All entries are to be retyped without alteration.

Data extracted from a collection
-- Opening Marker --

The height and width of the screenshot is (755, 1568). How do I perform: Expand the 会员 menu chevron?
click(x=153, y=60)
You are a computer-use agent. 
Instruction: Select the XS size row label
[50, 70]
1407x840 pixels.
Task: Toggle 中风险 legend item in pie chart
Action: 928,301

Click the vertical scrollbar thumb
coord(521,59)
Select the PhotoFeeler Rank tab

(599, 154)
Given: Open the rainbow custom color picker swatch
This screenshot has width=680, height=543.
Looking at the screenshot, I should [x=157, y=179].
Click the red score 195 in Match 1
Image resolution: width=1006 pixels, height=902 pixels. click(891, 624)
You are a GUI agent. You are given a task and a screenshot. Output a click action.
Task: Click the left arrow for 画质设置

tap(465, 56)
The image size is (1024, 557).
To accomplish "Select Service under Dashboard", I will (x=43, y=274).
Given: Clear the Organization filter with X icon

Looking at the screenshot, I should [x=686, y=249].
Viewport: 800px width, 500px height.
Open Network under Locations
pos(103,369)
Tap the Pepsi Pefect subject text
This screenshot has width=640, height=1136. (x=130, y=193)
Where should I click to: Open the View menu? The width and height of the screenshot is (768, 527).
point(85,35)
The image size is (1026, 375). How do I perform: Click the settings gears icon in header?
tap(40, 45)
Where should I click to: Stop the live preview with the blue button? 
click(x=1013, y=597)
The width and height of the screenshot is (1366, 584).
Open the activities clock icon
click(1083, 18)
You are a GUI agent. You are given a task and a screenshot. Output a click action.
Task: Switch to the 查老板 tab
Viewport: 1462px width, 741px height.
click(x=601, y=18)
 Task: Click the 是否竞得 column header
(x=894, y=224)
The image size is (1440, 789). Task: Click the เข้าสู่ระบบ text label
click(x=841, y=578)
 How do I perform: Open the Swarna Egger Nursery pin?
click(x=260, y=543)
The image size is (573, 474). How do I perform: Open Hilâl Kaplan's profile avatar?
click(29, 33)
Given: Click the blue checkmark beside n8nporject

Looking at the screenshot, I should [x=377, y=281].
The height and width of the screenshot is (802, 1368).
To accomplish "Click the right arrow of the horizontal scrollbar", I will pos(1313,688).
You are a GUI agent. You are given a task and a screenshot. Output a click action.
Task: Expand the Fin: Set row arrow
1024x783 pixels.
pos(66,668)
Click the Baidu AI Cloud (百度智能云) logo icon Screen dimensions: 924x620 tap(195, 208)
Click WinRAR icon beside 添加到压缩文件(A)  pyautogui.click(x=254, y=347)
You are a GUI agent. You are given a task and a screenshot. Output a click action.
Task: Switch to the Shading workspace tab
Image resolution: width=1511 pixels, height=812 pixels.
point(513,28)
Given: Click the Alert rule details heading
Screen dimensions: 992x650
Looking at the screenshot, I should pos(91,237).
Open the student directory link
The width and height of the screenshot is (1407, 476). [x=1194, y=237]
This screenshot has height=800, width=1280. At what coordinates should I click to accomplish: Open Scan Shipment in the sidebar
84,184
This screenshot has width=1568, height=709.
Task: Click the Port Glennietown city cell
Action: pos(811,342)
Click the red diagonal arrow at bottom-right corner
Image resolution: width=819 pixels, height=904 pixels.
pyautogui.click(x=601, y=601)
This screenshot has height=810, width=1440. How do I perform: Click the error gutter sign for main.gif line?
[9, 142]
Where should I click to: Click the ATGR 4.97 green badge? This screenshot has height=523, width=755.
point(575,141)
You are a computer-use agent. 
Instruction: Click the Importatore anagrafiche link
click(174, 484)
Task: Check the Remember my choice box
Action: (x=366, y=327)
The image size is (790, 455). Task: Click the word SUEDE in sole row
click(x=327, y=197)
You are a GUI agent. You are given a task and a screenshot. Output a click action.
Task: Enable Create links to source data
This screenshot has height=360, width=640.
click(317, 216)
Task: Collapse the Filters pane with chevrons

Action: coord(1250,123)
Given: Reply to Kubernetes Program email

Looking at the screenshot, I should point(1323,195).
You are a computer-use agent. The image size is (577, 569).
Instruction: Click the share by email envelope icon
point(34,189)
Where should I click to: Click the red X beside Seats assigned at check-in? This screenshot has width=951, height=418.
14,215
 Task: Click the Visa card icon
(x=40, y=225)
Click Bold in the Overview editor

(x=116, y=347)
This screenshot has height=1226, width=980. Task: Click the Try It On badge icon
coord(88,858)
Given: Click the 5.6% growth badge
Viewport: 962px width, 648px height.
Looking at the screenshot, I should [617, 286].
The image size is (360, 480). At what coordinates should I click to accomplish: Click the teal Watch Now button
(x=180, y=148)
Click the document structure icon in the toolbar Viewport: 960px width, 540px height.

-- Closing Marker --

EXERCISE RESULT »
The height and width of the screenshot is (755, 1568). How do I perform: Expand the 会员 menu chevron?
click(x=153, y=60)
You are a computer-use agent. 
Instruction: Select the XS size row label
[50, 70]
1407x840 pixels.
Task: Toggle 中风险 legend item in pie chart
Action: 928,301

Click the vertical scrollbar thumb
coord(521,59)
Select the PhotoFeeler Rank tab

(599, 154)
Given: Open the rainbow custom color picker swatch
This screenshot has width=680, height=543.
Looking at the screenshot, I should [x=157, y=179].
Click the red score 195 in Match 1
Image resolution: width=1006 pixels, height=902 pixels. click(891, 624)
You are a GUI agent. You are given a task and a screenshot. Output a click action.
Task: Click the left arrow for 画质设置

tap(465, 56)
The image size is (1024, 557).
To accomplish "Select Service under Dashboard", I will (x=43, y=274).
Given: Clear the Organization filter with X icon

Looking at the screenshot, I should [x=686, y=249].
Viewport: 800px width, 500px height.
Open Network under Locations
pos(103,369)
Tap the Pepsi Pefect subject text
This screenshot has width=640, height=1136. (x=130, y=193)
Where should I click to: Open the View menu? The width and height of the screenshot is (768, 527).
point(85,35)
The image size is (1026, 375). How do I perform: Click the settings gears icon in header?
tap(40, 45)
Where should I click to: Stop the live preview with the blue button? 
click(x=1013, y=597)
The width and height of the screenshot is (1366, 584).
Open the activities clock icon
click(1083, 18)
You are a GUI agent. You are given a task and a screenshot. Output a click action.
Task: Switch to the 查老板 tab
Viewport: 1462px width, 741px height.
click(x=601, y=18)
 Task: Click the 是否竞得 column header
(x=894, y=224)
The image size is (1440, 789). Task: Click the เข้าสู่ระบบ text label
click(x=841, y=578)
 How do I perform: Open the Swarna Egger Nursery pin?
click(x=260, y=543)
The image size is (573, 474). How do I perform: Open Hilâl Kaplan's profile avatar?
click(29, 33)
Given: Click the blue checkmark beside n8nporject

Looking at the screenshot, I should [x=377, y=281].
The height and width of the screenshot is (802, 1368).
To accomplish "Click the right arrow of the horizontal scrollbar", I will pos(1313,688).
You are a GUI agent. You are given a task and a screenshot. Output a click action.
Task: Expand the Fin: Set row arrow
1024x783 pixels.
pos(66,668)
Click the Baidu AI Cloud (百度智能云) logo icon Screen dimensions: 924x620 tap(195, 208)
Click WinRAR icon beside 添加到压缩文件(A)  pyautogui.click(x=254, y=347)
You are a GUI agent. You are given a task and a screenshot. Output a click action.
Task: Switch to the Shading workspace tab
Image resolution: width=1511 pixels, height=812 pixels.
point(513,28)
Given: Click the Alert rule details heading
Screen dimensions: 992x650
Looking at the screenshot, I should pos(91,237).
Open the student directory link
The width and height of the screenshot is (1407, 476). [x=1194, y=237]
This screenshot has height=800, width=1280. At what coordinates should I click to accomplish: Open Scan Shipment in the sidebar
84,184
This screenshot has width=1568, height=709.
Task: Click the Port Glennietown city cell
Action: pos(811,342)
Click the red diagonal arrow at bottom-right corner
Image resolution: width=819 pixels, height=904 pixels.
pyautogui.click(x=601, y=601)
This screenshot has height=810, width=1440. How do I perform: Click the error gutter sign for main.gif line?
[9, 142]
Where should I click to: Click the ATGR 4.97 green badge? This screenshot has height=523, width=755.
point(575,141)
You are a computer-use agent. 
Instruction: Click the Importatore anagrafiche link
click(174, 484)
Task: Check the Remember my choice box
Action: (x=366, y=327)
The image size is (790, 455). Task: Click the word SUEDE in sole row
click(x=327, y=197)
You are a GUI agent. You are given a task and a screenshot. Output a click action.
Task: Enable Create links to source data
This screenshot has height=360, width=640.
click(317, 216)
Task: Collapse the Filters pane with chevrons

Action: coord(1250,123)
Given: Reply to Kubernetes Program email

Looking at the screenshot, I should point(1323,195).
You are a computer-use agent. The image size is (577, 569).
Instruction: Click the share by email envelope icon
point(34,189)
Where should I click to: Click the red X beside Seats assigned at check-in? This screenshot has width=951, height=418.
14,215
 Task: Click the Visa card icon
(x=40, y=225)
Click Bold in the Overview editor

(x=116, y=347)
This screenshot has height=1226, width=980. Task: Click the Try It On badge icon
coord(88,858)
Given: Click the 5.6% growth badge
Viewport: 962px width, 648px height.
Looking at the screenshot, I should [617, 286].
The image size is (360, 480). At what coordinates should I click to accomplish: Click the teal Watch Now button
(x=180, y=148)
Click the document structure icon in the toolbar Viewport: 960px width, 540px height.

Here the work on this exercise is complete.